Records from a dataset →
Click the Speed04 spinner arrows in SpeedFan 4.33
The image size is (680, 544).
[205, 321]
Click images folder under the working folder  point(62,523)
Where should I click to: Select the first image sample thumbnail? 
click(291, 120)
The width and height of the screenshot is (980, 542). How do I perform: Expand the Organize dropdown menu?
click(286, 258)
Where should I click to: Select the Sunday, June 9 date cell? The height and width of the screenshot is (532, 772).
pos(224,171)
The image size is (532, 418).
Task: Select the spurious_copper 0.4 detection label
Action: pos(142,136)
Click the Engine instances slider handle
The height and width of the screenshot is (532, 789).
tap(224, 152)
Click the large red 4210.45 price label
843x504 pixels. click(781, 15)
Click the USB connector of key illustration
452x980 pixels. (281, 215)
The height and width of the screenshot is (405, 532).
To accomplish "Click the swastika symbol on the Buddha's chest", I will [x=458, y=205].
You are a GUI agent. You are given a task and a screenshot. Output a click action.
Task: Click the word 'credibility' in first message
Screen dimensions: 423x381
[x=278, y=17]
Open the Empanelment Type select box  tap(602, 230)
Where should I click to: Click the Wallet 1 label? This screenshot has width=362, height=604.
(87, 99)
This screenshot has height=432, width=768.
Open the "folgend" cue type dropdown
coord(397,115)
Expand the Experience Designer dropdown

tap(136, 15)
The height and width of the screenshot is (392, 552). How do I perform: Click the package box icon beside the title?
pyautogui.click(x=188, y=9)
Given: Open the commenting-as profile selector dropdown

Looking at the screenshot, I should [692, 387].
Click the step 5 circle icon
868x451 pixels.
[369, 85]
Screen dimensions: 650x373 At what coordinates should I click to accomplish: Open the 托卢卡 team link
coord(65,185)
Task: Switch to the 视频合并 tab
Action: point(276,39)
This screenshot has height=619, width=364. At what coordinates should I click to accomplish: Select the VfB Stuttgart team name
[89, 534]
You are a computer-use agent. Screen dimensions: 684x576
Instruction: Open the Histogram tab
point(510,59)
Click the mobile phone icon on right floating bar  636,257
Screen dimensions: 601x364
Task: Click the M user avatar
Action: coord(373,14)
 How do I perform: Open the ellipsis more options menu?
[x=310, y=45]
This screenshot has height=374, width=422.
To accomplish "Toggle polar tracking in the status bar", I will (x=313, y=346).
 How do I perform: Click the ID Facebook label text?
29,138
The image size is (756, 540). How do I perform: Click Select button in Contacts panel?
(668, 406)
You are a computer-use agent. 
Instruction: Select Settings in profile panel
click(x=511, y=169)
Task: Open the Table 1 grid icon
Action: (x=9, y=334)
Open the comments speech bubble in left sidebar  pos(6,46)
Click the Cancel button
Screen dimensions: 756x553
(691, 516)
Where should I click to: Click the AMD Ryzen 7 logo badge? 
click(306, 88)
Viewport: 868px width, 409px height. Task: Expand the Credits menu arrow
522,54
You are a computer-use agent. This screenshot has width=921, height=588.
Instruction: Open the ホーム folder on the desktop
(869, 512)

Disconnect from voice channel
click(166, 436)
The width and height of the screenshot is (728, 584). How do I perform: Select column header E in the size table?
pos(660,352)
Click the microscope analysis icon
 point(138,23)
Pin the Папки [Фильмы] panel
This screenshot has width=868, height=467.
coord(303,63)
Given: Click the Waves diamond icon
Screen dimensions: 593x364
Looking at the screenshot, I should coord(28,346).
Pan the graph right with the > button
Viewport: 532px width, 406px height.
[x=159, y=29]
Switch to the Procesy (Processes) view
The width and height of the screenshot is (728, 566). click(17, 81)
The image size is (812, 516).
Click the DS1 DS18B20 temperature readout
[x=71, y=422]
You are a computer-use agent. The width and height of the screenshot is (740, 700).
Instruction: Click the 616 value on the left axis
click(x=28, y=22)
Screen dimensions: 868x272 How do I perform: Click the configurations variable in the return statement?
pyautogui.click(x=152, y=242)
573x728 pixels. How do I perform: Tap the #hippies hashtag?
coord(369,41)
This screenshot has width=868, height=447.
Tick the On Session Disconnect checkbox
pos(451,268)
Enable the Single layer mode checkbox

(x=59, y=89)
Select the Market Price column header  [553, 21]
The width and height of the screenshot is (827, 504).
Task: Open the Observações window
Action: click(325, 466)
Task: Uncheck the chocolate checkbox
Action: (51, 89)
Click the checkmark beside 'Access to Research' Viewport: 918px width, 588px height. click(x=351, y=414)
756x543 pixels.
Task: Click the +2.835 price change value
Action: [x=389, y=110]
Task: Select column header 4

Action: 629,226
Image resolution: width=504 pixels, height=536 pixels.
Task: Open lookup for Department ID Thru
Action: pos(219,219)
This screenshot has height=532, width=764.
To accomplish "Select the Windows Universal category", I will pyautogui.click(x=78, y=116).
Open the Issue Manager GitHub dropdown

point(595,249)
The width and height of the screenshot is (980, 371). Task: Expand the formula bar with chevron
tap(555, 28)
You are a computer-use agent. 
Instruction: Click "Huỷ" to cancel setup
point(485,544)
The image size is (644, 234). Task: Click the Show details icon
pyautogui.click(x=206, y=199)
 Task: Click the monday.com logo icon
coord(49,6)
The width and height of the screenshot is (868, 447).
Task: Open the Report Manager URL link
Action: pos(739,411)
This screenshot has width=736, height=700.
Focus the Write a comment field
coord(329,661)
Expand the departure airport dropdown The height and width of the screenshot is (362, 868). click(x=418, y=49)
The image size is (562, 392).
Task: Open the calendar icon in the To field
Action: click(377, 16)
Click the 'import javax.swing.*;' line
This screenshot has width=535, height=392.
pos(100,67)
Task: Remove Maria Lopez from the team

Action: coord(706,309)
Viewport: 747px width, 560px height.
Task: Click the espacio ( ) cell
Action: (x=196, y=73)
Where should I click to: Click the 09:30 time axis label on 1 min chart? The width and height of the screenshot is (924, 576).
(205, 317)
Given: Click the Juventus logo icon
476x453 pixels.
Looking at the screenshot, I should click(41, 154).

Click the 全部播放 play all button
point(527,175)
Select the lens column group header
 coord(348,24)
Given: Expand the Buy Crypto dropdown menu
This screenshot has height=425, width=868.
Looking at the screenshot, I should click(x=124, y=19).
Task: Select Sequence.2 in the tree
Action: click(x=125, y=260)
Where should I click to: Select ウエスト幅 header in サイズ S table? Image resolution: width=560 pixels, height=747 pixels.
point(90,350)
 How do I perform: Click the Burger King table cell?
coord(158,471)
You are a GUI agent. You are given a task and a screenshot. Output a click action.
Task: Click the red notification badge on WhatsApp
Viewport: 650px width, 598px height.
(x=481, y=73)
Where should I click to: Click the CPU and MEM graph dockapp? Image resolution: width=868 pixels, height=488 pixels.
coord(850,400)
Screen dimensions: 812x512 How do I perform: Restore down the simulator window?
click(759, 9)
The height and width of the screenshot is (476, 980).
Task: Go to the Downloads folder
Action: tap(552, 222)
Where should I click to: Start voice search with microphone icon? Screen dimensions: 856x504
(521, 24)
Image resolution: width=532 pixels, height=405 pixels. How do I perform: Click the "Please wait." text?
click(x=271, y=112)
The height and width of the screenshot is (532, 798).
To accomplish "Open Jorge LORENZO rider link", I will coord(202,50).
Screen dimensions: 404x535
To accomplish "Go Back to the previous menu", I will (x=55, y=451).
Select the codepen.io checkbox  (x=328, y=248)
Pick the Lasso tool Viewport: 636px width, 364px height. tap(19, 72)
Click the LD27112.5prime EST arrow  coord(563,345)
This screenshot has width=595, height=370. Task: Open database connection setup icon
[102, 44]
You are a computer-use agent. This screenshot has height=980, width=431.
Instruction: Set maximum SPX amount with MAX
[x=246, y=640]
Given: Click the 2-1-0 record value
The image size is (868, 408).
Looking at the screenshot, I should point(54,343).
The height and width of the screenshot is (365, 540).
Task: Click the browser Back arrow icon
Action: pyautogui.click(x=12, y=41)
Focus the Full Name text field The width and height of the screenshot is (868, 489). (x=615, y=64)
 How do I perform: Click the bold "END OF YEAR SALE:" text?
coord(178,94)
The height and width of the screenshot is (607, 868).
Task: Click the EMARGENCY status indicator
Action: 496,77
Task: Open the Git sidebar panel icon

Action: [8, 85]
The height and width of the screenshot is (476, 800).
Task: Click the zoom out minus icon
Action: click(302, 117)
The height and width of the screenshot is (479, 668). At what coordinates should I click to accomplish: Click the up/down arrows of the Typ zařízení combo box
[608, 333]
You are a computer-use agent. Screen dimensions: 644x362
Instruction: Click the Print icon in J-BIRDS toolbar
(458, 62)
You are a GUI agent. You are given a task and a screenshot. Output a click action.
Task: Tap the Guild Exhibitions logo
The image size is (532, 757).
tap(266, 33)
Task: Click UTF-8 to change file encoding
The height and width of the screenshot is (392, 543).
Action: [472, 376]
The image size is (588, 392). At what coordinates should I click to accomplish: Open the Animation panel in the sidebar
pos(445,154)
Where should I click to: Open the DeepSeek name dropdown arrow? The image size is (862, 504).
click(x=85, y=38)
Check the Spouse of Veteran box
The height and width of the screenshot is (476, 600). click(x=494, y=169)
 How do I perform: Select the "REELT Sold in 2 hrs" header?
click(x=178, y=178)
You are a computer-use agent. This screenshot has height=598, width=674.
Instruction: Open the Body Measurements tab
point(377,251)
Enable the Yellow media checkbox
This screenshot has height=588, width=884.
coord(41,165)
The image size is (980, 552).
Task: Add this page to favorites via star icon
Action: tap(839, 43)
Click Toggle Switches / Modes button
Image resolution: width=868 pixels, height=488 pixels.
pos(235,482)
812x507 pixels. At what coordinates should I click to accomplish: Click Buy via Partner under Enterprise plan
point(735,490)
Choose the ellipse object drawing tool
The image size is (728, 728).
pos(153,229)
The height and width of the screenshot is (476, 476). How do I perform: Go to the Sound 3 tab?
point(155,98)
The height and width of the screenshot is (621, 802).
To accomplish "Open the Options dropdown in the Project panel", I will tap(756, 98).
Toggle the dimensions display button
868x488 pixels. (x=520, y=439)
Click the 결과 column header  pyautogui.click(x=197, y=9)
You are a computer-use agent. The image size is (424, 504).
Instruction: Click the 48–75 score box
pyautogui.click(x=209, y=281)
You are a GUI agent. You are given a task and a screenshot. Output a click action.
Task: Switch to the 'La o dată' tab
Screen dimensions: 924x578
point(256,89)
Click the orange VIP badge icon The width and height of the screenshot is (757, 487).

AIM OF THE TASK →
Copy only this part of the entries above: the line with "Expand the departure", the line with "Pick the Lasso", and the lines between, all exactly as written.

SOLUTION TO THIS TASK →
Expand the departure airport dropdown The height and width of the screenshot is (362, 868). click(x=418, y=49)
The image size is (562, 392).
Task: Open the calendar icon in the To field
Action: click(377, 16)
Click the 'import javax.swing.*;' line
This screenshot has width=535, height=392.
pos(100,67)
Task: Remove Maria Lopez from the team

Action: coord(706,309)
Viewport: 747px width, 560px height.
Task: Click the espacio ( ) cell
Action: (x=196, y=73)
Where should I click to: Click the 09:30 time axis label on 1 min chart? The width and height of the screenshot is (924, 576).
(205, 317)
Given: Click the Juventus logo icon
476x453 pixels.
Looking at the screenshot, I should click(41, 154).

Click the 全部播放 play all button
point(527,175)
Select the lens column group header
 coord(348,24)
Given: Expand the Buy Crypto dropdown menu
This screenshot has height=425, width=868.
Looking at the screenshot, I should click(x=124, y=19).
Task: Select Sequence.2 in the tree
Action: click(x=125, y=260)
Where should I click to: Select ウエスト幅 header in サイズ S table? Image resolution: width=560 pixels, height=747 pixels.
point(90,350)
 How do I perform: Click the Burger King table cell?
coord(158,471)
You are a GUI agent. You are given a task and a screenshot. Output a click action.
Task: Click the red notification badge on WhatsApp
Viewport: 650px width, 598px height.
(x=481, y=73)
Where should I click to: Click the CPU and MEM graph dockapp? Image resolution: width=868 pixels, height=488 pixels.
coord(850,400)
Screen dimensions: 812x512 How do I perform: Restore down the simulator window?
click(759, 9)
The height and width of the screenshot is (476, 980).
Task: Go to the Downloads folder
Action: tap(552, 222)
Where should I click to: Start voice search with microphone icon? Screen dimensions: 856x504
(521, 24)
Image resolution: width=532 pixels, height=405 pixels. How do I perform: Click the "Please wait." text?
click(x=271, y=112)
The height and width of the screenshot is (532, 798).
To accomplish "Open Jorge LORENZO rider link", I will coord(202,50).
Screen dimensions: 404x535
To accomplish "Go Back to the previous menu", I will (x=55, y=451).
Select the codepen.io checkbox  (x=328, y=248)
Pick the Lasso tool Viewport: 636px width, 364px height. tap(19, 72)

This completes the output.